Only the lines from the one with "The image size is (1256, 758)." to the end of the material should be reproduced, exactly and in full, both ends included.

# # #

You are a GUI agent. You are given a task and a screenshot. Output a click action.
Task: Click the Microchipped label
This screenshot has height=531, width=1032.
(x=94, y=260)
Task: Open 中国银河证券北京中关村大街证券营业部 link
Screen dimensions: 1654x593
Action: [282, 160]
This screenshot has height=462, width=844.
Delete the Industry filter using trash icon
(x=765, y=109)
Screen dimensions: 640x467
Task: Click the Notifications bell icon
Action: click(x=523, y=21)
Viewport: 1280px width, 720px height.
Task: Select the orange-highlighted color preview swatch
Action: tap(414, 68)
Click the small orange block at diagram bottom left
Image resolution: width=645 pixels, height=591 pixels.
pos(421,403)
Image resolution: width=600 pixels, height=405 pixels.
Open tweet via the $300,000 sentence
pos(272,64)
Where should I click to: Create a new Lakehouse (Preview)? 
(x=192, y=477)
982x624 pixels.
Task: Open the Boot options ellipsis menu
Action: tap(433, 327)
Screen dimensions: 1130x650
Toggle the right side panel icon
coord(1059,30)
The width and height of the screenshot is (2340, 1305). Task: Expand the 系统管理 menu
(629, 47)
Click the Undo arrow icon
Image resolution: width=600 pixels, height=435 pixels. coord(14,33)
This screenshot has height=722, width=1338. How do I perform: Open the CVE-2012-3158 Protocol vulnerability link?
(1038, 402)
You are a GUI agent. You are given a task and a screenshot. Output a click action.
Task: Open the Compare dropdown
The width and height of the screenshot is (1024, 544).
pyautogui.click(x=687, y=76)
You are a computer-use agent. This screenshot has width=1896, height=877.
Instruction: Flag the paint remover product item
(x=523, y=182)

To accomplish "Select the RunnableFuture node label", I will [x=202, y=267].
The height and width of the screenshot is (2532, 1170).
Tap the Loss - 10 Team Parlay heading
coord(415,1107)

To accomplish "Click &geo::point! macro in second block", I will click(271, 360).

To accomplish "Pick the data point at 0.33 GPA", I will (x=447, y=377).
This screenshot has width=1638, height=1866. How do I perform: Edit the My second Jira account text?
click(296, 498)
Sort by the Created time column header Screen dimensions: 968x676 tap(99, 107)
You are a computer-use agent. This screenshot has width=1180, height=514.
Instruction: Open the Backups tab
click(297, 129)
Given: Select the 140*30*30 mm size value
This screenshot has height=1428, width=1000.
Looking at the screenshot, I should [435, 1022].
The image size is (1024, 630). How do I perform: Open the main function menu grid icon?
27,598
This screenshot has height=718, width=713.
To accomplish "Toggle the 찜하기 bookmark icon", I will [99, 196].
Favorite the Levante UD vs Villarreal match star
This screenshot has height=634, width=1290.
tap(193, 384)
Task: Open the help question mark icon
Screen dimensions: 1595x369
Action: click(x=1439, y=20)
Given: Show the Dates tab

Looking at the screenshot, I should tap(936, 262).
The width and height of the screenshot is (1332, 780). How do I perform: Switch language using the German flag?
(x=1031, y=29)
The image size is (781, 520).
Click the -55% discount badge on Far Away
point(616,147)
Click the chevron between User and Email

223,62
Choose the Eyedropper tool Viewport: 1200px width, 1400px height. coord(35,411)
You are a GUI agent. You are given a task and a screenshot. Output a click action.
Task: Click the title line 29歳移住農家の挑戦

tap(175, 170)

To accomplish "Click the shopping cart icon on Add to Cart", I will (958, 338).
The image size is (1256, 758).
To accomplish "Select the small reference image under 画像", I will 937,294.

# # #

**Response below:**
The image size is (1256, 758).
To accomplish "Select the small reference image under 画像", I will 937,294.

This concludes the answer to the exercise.